■ EXCERPT:
╭──

3. As is the case with the broader public, one’s partisanship plays a large role in gun owners’ support for action around gun control.
- Far more Republican gun owners (79%) believe it is more important to protect gun rights than control gun violence versus Democratic gun owners (13%).
- There is broad support for banning the sale of AR-15-style semi-automatic rifles among Democratic gun owners (84%). Support drops off steeply among Republican (25%) and independent (45%) gun owners.
- Nearly three in four (73%) Republican gun owners say that passing new gun control laws is a slippery slope toward taking away all guns compared to just 16% of Democratic gun owners.
- Democratic and Republican gun owners alike say the primary reason they own firearms is to protect their family. However, on average, Republican gun owners report owning more guns than Democratic ones (8 guns vs. 3 guns).
This NPR/Ipsos Poll was conducted June 15-21, 2022, using the probability-based KnowledgePanel®. This poll was based on a nationally-representative probability sample of total American adults 18+ who are gun owners (n=1,022), Republican Americans 18+ who are gun owners (n=445), Democrat Americans 18+ who are gun owners (n=183), and Independent Americans 18+ who are gun owners (n=389).
The survey was conducted using KnowledgePanel, the largest and most well-established online probability-based panel that is representative of the adult US population. Our recruitment process employs a scientifically developed addressed-based sampling methodology using the latest Delivery Sequence File of the USPS – a database with full coverage of all delivery points in the US. Households invited to join the panel are randomly selected from all available households in the U.S. Persons in the sampled households are invited to join and participate in the panel. Those selected who do not already have internet access are provided a tablet and internet connection at no cost to the panel member. Those who join the panel and who are selected to participate in a survey are sent a unique password-protected log-in used to complete surveys online. As a result of our recruitment and sampling methodologies, samples from KnowledgePanel cover all households regardless of their phone or internet status and findings can be reported with a margin of sampling error and projected to the general population.

╰──

■ DATASET EXTRACT:
╭──

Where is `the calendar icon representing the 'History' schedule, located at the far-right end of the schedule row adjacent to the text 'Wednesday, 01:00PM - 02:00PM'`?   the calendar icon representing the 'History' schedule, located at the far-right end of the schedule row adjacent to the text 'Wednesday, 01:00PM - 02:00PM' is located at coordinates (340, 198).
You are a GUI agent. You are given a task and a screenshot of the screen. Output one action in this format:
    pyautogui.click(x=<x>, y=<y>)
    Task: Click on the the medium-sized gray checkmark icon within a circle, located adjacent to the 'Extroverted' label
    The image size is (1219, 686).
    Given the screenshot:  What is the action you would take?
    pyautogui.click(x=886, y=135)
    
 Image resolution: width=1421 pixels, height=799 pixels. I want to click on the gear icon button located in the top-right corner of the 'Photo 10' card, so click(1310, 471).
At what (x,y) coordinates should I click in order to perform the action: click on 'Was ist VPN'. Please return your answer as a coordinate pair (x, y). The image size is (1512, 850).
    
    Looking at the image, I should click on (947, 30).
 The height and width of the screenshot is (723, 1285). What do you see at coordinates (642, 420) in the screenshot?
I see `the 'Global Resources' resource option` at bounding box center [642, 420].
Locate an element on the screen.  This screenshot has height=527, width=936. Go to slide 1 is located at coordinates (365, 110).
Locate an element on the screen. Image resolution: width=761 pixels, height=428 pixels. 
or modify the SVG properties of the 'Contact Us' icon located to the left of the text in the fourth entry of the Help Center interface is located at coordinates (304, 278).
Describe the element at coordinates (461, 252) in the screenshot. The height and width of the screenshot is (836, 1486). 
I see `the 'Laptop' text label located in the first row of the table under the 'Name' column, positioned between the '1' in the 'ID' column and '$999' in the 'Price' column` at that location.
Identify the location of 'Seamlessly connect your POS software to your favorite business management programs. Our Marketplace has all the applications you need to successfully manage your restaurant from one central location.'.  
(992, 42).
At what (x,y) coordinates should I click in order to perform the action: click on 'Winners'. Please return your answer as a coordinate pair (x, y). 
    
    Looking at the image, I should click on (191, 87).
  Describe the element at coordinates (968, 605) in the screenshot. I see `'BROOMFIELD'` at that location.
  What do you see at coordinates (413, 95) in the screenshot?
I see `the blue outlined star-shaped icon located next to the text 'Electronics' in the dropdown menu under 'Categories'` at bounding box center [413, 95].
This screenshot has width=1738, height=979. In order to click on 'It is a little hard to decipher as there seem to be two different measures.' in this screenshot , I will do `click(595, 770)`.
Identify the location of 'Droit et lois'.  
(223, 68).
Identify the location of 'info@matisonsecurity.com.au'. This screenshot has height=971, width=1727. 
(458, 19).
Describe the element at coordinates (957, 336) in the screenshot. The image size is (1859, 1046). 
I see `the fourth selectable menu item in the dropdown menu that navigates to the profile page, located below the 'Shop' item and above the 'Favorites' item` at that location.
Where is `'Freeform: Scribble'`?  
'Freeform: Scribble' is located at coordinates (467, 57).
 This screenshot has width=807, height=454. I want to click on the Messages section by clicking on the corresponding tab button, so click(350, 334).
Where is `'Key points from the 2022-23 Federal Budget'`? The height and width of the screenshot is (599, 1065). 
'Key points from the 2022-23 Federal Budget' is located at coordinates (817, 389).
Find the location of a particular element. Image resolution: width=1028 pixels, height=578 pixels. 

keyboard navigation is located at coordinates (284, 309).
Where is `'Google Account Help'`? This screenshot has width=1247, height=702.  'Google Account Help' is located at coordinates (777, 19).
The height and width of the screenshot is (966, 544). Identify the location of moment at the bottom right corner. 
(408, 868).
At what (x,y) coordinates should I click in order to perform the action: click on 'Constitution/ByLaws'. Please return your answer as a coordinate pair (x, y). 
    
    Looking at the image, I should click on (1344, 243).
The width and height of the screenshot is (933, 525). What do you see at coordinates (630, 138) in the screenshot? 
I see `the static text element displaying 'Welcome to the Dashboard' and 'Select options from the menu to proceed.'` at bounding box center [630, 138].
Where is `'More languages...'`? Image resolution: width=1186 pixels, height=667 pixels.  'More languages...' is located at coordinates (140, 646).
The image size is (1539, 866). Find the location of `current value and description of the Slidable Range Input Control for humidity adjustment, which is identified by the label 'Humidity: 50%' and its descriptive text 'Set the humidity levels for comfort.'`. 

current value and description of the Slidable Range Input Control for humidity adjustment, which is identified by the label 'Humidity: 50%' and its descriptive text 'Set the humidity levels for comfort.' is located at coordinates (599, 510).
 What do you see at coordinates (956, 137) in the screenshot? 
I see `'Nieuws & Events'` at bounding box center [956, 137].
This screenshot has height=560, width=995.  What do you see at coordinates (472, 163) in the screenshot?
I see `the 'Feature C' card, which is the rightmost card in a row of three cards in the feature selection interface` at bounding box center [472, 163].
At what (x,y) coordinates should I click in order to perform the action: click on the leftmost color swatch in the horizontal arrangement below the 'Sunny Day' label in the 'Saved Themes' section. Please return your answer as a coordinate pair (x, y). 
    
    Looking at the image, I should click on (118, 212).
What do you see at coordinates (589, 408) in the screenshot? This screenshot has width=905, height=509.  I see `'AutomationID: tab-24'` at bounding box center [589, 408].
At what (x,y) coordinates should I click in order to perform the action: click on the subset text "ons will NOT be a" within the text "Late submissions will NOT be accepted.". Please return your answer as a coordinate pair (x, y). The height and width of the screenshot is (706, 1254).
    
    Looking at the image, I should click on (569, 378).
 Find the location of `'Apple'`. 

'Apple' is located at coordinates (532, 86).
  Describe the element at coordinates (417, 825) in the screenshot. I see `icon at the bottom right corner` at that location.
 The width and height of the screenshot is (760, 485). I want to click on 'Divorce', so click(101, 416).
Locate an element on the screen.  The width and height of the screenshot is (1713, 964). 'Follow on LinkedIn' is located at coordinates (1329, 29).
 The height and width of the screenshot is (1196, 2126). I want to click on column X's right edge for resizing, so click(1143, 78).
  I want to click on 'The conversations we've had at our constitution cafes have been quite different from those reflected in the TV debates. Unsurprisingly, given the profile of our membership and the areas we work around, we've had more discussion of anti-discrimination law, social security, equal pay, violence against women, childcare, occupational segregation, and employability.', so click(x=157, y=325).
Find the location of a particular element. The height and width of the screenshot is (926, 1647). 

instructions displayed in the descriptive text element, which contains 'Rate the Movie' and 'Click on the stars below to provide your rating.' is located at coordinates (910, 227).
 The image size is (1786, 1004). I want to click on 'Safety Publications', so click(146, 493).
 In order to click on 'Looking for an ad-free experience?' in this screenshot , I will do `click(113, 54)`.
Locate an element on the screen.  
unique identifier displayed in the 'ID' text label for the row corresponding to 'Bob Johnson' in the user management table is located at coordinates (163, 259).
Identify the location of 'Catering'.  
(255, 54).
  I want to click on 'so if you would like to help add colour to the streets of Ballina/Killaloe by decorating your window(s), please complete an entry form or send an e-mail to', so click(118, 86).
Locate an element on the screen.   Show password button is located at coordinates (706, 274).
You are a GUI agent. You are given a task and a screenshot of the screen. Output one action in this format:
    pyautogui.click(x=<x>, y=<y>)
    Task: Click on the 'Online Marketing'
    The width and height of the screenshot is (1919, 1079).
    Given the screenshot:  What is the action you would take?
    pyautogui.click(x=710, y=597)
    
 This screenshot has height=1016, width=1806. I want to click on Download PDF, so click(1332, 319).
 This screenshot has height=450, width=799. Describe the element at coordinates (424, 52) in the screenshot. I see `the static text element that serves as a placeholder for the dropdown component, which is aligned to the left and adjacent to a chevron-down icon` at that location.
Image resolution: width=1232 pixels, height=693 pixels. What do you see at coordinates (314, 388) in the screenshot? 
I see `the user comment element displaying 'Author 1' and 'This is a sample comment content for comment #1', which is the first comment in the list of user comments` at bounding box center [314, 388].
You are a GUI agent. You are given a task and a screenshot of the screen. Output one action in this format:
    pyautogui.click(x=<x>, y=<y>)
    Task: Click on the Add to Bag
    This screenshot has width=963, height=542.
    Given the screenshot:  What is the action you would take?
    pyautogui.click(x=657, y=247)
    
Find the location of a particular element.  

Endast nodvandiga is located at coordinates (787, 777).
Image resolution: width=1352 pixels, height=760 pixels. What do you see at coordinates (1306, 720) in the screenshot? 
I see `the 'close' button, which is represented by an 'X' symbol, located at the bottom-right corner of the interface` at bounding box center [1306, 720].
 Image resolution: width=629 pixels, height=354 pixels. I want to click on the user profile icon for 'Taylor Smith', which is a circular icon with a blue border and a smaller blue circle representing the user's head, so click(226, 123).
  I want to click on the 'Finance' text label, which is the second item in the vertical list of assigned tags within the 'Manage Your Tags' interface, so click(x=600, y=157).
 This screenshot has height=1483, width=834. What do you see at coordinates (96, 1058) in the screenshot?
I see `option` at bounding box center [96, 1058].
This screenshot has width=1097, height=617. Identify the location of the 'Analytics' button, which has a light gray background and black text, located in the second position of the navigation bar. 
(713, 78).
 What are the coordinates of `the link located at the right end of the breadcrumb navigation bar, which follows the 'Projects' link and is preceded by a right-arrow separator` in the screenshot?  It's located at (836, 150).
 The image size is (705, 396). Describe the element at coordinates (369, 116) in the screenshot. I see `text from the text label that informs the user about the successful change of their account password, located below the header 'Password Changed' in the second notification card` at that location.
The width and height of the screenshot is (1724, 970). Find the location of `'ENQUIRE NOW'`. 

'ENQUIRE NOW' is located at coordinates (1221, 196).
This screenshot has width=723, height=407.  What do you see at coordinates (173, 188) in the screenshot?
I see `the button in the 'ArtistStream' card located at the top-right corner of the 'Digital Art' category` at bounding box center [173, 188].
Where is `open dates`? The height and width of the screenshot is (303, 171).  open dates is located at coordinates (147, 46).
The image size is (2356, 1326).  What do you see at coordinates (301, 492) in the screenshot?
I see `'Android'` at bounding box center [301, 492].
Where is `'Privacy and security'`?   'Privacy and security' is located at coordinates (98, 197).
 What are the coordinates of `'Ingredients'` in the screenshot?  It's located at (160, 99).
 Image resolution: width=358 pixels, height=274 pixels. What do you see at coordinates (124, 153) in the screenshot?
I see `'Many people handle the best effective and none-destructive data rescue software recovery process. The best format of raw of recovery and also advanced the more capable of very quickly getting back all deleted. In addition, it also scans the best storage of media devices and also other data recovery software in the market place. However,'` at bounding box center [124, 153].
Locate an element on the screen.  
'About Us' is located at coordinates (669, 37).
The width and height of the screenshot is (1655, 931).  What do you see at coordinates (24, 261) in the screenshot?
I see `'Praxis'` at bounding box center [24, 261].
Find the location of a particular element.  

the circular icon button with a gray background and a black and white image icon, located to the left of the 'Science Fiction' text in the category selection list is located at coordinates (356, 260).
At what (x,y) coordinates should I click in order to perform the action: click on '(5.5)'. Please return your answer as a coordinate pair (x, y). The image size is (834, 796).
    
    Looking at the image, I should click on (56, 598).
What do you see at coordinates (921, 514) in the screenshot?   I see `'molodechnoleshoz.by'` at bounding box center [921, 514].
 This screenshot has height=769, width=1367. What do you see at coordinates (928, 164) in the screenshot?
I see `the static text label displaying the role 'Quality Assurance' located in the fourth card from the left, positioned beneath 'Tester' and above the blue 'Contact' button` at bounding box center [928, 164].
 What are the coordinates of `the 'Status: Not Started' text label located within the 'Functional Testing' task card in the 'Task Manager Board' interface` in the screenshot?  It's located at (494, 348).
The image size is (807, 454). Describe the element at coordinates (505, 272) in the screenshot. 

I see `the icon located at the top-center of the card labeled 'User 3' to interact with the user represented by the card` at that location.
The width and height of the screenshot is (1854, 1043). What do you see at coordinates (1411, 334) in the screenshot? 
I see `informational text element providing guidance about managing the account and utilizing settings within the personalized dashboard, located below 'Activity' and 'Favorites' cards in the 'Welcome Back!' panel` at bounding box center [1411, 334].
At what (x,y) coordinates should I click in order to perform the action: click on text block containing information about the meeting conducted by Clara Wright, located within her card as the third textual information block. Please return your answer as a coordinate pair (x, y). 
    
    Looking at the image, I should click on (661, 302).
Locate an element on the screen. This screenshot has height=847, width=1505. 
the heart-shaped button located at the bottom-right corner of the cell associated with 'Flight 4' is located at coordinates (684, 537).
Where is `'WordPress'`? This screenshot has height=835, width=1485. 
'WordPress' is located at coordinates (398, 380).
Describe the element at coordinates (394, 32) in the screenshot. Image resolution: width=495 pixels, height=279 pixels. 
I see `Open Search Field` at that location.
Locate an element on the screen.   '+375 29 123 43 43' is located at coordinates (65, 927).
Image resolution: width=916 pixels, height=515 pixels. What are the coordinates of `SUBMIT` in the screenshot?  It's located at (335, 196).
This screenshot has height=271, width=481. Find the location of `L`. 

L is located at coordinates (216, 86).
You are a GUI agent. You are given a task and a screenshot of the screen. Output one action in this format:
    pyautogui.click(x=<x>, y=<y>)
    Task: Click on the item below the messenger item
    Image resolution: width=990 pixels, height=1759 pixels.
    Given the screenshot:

╰──

■ WHAT IS REQUIRED:
Continue the excerpt on the NPR/Ipsos poll of gun owners from the point where it ends.

■ EXPECTED ANSWER:
The survey was conducted in English only. The data were weighted to adjust for gender by age, race/ethnicity, education, Census region by Metropolitan status, household income, and Party ID. The needed benchmarks were obtained from the 2021 March Supplement of the Current Population Survey (CPS), except for Party ID, which was obtained from ABC News as of June 3, 2022.
The weighting categories were as follows:
- Gender (Male, Female) by Age (18-34, 35-39, 40-44, 45-49, 50+)
- Race-Ethnicity (White/Non-Hispanic, Black/Non-Hispanic, Other/Non-Hispanic, Hispanic, 2+ Races/Non-Hispanic)
- Census Region (Northeast, Midwest, South, West) by Metropolitan Status (Metro, Non-Metro)
- Education (Less than High School, High School, Some College, Bachelor or higher)
- Household Income (under $25K, $25K-$49,999, $50K-$74,999, $75K-$99,999, $100K-$149,999, $150K and over)
- Party ID (Democrat, Republican, Independent, Something Else/Other)
The margin of sampling error among the total sample is plus or minus 3.3 percentage points at the 95% confidence level (Republicans: 5.0, Democrats: 7.8, Independent: 5.8). The margin of sampling error takes into account the design effect, which was 1.18 percentage points for all respondents (Republicans: 1.15, Democrats: 1.17, Independent: 1.14). The margin of sampling error is higher and varies for results based on sub-samples. In our reporting of the findings, percentage points are rounded off to the nearest whole number. As a result, percentages in a given table column may total slightly higher or lower than 100%. In questions that permit multiple responses, columns may total substantially more than 100%, depending on the number of different responses offered by each respondent.